TEXTE DE LA PAGE
************

Captain Fantastic – Matt Ross

« And I will not be commanded,

And I will not be controlled

And I will not let my future go on,

without the help of my soul »

J’ai souvent le refrain tiré de cette folk song de Greg Holden dans la tête (oui, je sais, personne n’est parfait, je n’écoute pas tout le temps Coalesce et Botch). Et Captain Fantastic le film de Matt Ross n’a pas manqué, dès les premières scènes, de me rappeler cet air. Sur le papier, tout est là pour m’enthousiasmer.

À la suite d’un événement tragique, une famille de Robinsons post-hippies, avec à sa tête, le père, Ben (le viking d’Hollywood Viggo Mortensen, yeux bleus et mâchoires serrées), doit se confronter à une civilisation moderne qu’elle a depuis longtemps abandonnée. On se laisse embarquer avec un réel plaisir dans les aventures tragi-comiques de cette petite meute qui va devoir affronter, dans le désordre, l’ignorance, la malbouffe, l’iniquité, la pudibonderie et, mère de toutes les vicissitudes de notre monde à la dérive, l’égocentrisme.

Le film de Ross prend très vite des allures de manifeste socio-politique (à grands coups de références bien appuyées à Noam Chomsky et à la République de Platon) en proposant une dialectique très efficace argumentation/contre-argumentation, qui, comme on en vient très vite à ne plus douter, donne toujours raison à notre bande de joyeux flibustiers. Sans vouloir réduire le film à ce qu’il n’est pas (un simple divertissement à conscience écolo), imaginez un mash-up entre Little Miss Sunshine et Into The Wild et vous avez à peu près la tonalité générale du film.

Le fil narratif est relativement simple, certains diront simpliste : un groupe de protagonistes part d’un point A (l’Eden) pour rejoindre un point B (l’Inconnu) afin d’accomplir une mission. Cette mission est l’accomplissement commun que se sont fixés chacun des individus inscrits dans ce groupe à la solidarité sans faille. Bien évidemment, au fur et à mesure du voyage et des obstacles qu’ils doivent surmonter, chacun des membres découvre sa propre “mission”, sentiment généré tant par le doute que par le libre arbitre.

CAPTAIN FANTASTIC

Ce terme (mission) peut paraître incohérent avec le propos libertaire du film. Je préfère vous le dire tout net : oui, il l’est. De la même manière que le père se révèle être obnubilé par sa quête, tel un vieux loup qui ne sait plus rien faire d’autre que combattre, le film, malgré toute sa bonne volonté, devient, à force d’asséner des vérités fondées mais évidentes, un pensum un brin moralisateur. Mens sana in corpore sano ! Un esprit sain dans un corps sain. Passée la première moitié du film, j’en suis venu à me demander si cette citation de Juvénal n’allait pas bientôt clignoter à l’écran en sur-titres à chaque fin de scène.

************

DONNÉES FOURNIES
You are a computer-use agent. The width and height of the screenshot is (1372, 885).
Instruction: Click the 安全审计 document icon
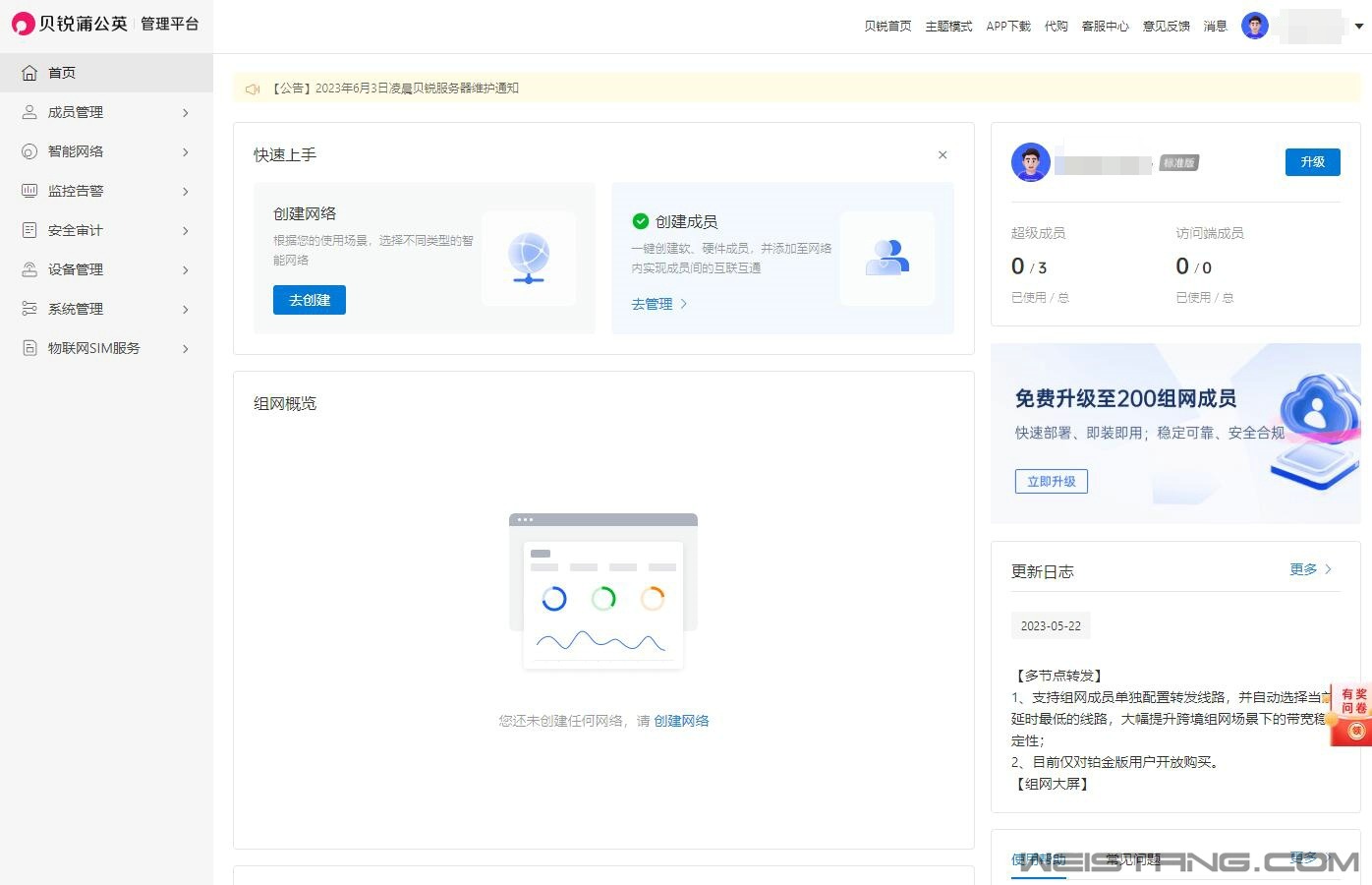point(29,230)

************

CONSIGNES
[A] D'après la critique de Captain Fantastic, répondez aux points suivants :
(i) Quel artiste interprète la folk song dont le refrain est cité ?
(ii) Quel acteur incarne Ben, le père ?
(iii) À quel auteur est attribuée la citation « Mens sana in corpore sano » ?
[B] Traduisez en anglais cette phrase de la critique de Captain Fantastic : « Ce terme (mission) peut paraître incohérent avec le propos libertaire du film. »
[C] Reproduisez le passage de la critique de Captain Fantastic allant de « Le fil narratif » à « le libre arbitre. », en substituant « clan » à « groupe ».
Le matériel fourni n'a aucun rapport avec la critique de Captain Fantastic.

RÉPONSES
[A]
(i) Greg Holden
(ii) Viggo Mortensen
(iii) Juvénal

[B] This term (mission) may seem inconsistent with the film's libertarian message.

[C]
Le fil narratif est relativement simple, certains diront simpliste : un clan de protagonistes part d’un point A (l’Eden) pour rejoindre un point B (l’Inconnu) afin d’accomplir une mission. Cette mission est l’accomplissement commun que se sont fixés chacun des individus inscrits dans ce clan à la solidarité sans faille. Bien évidemment, au fur et à mesure du voyage et des obstacles qu’ils doivent surmonter, chacun des membres découvre sa propre “mission”, sentiment généré tant par le doute que par le libre arbitre.